Spontaneous symmetry breaking in linearly coupled disk-shaped Bose-Einstein condensates

TL;DR

This paper investigates how tunnel coupling influences the phase transitions and symmetry breaking in a system of two parallel disk-shaped Bose-Einstein condensates with attractive interactions, revealing multiple stable states and vortex effects.

Contribution

It introduces a detailed phase diagram for coupled BECs including symmetry-breaking and collapse, with analysis of vortex presence and dynamic properties.

Findings

Identification of phase transition between symmetric, asymmetric, and collapsing states.

Modification of phase diagram due to vortex inclusion.

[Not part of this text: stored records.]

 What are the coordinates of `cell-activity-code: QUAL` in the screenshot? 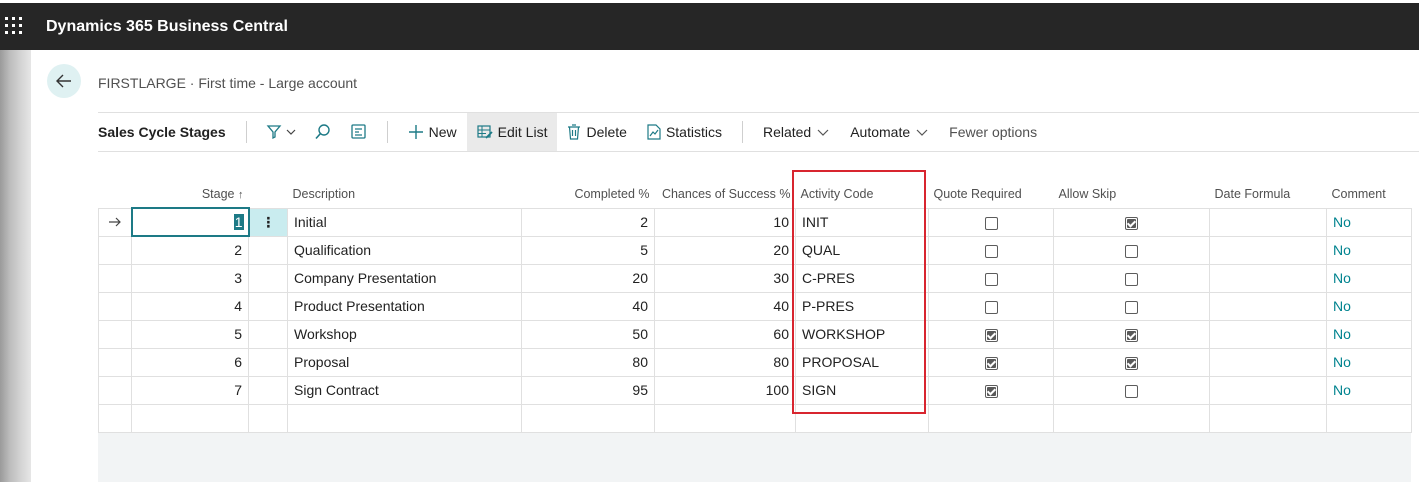 It's located at (862, 250). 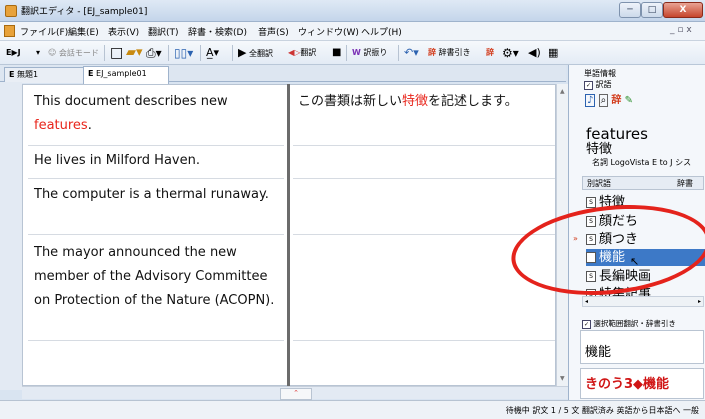 I want to click on translate-icon: ◀▷, so click(x=294, y=52).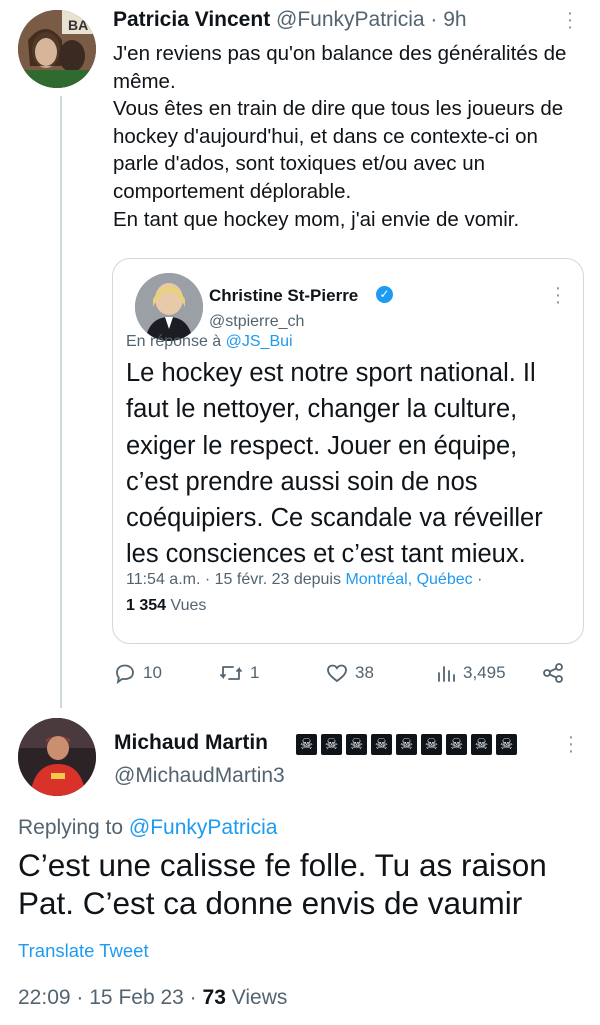  I want to click on quoted-author-name: Christine St-Pierre, so click(284, 296).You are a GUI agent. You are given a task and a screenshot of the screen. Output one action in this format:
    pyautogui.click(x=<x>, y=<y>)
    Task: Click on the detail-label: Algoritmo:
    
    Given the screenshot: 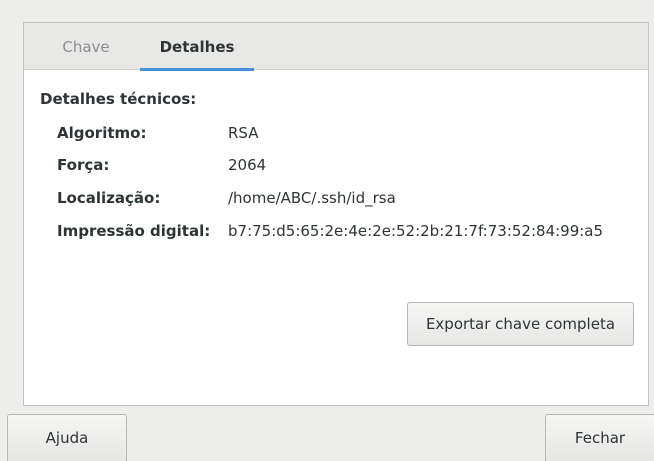 What is the action you would take?
    pyautogui.click(x=102, y=133)
     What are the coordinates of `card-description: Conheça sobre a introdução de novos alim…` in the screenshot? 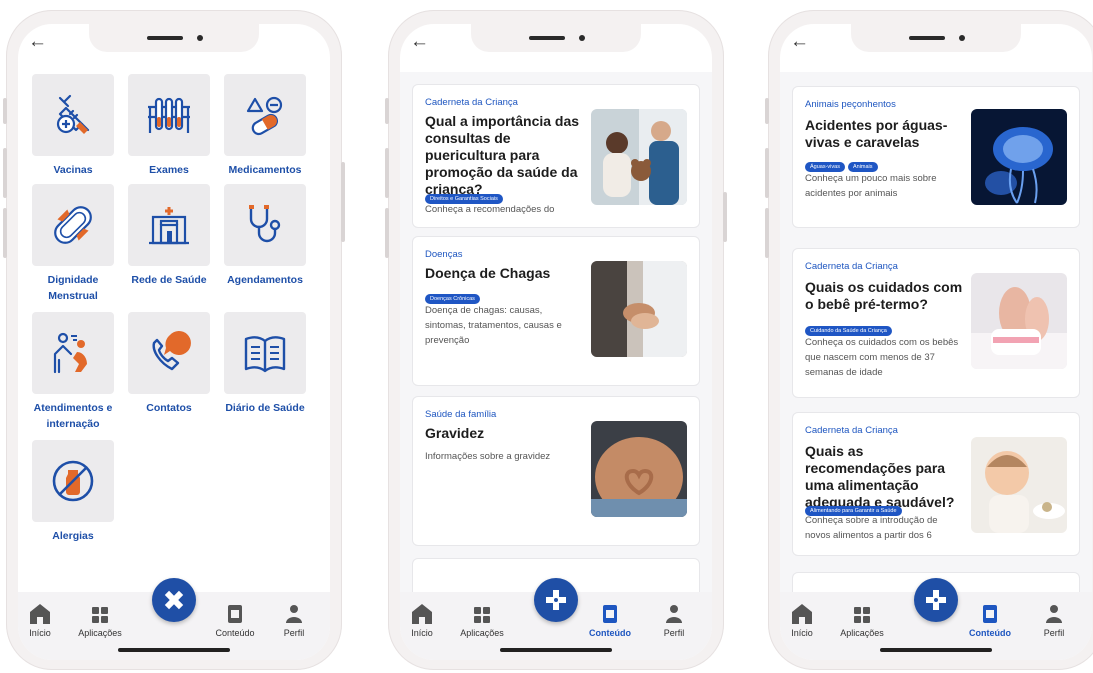 It's located at (872, 528).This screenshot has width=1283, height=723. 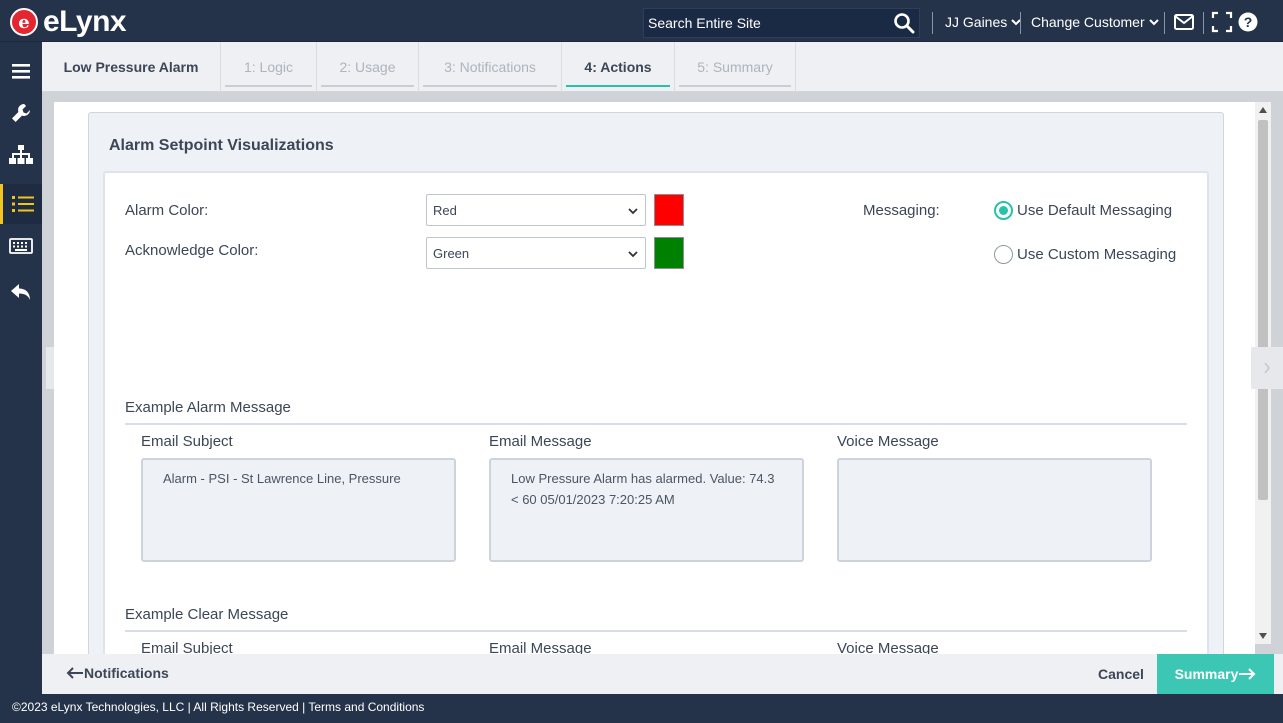 I want to click on tab-notifications: 3: Notifications, so click(x=490, y=67).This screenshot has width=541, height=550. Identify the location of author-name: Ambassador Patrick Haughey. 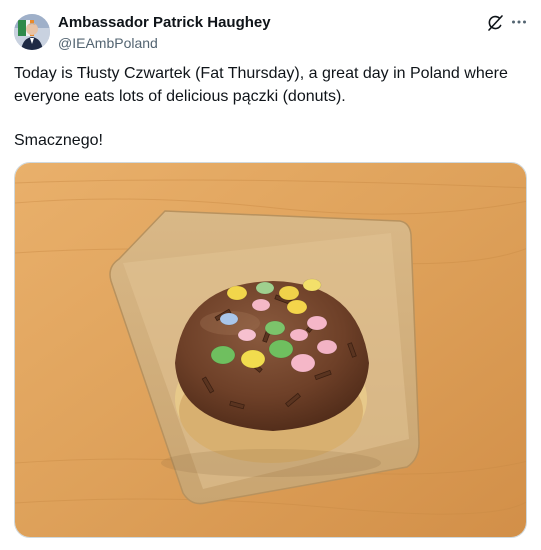
(164, 23).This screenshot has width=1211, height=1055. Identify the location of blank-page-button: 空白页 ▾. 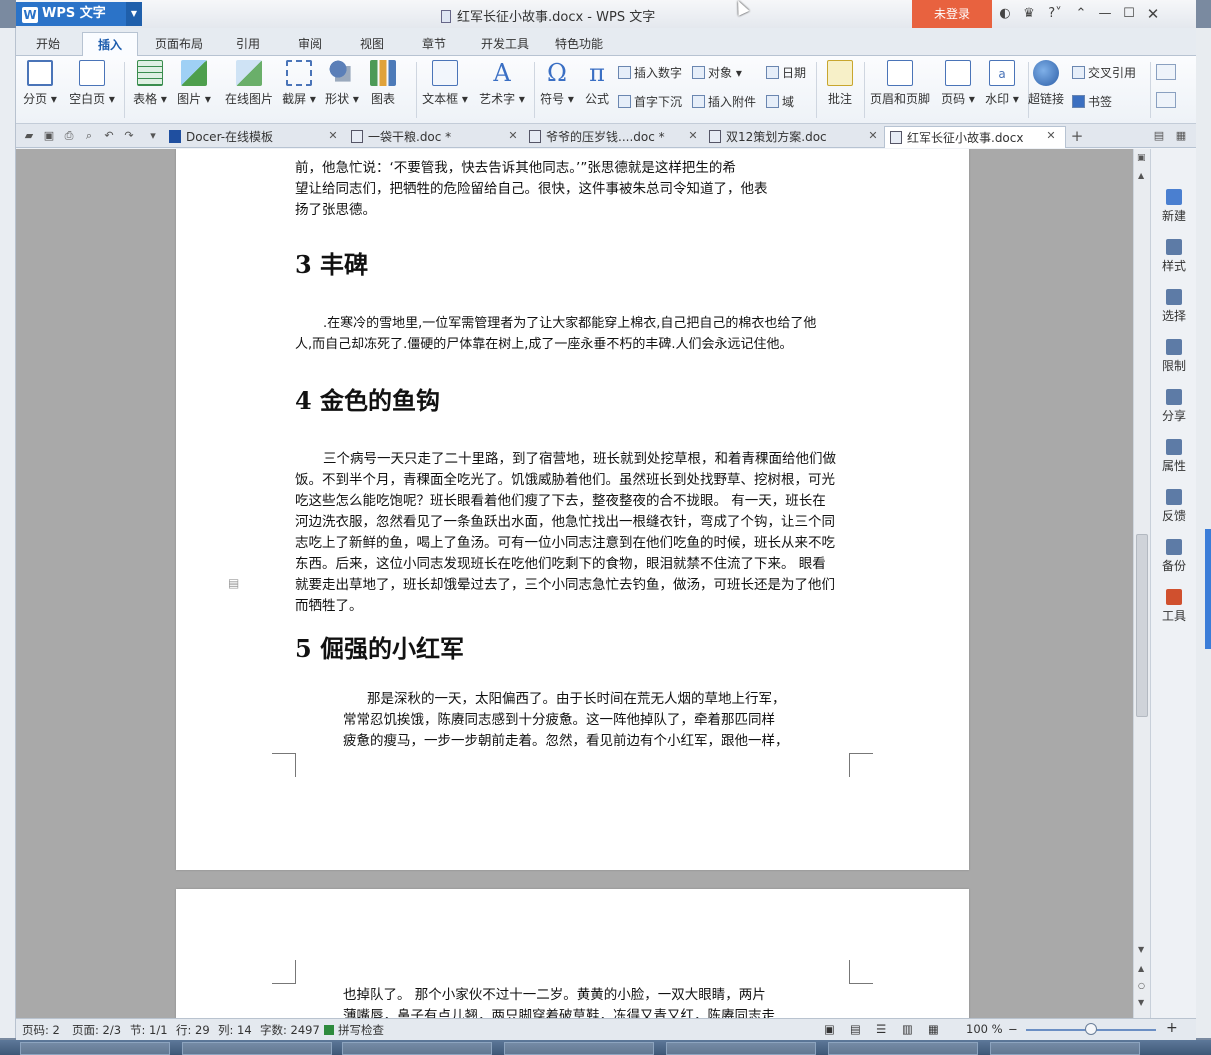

Dynamic properties depend strongly on the symmetry of the stationary states.

Abstract

We study effects of tunnel coupling on a pair of parallel disk-shaped Bose-Einstein condensates with the self-attractive intrinsic nonlinearity. Each condensate is trapped in a combination of in-plane and transverse harmonic-oscillator potentials. It is shown that, depending on the self-interaction strength and tunneling coupling, the ground state of the system exhibits a phase transition which links three configurations: a symmetric one with equal numbers of atoms in the coupled condensates, an asymmetric configuration with a population imbalance (a manifestation of the macroscopic quantum self-trapping), and the collapsing state. A modification of the phase diagram of the system in the presence of vortices in the disk-shaped condensates is reported too. The study of dynamics around the stationary configurations reveals properties which strongly depend on the symmetry of the configuration.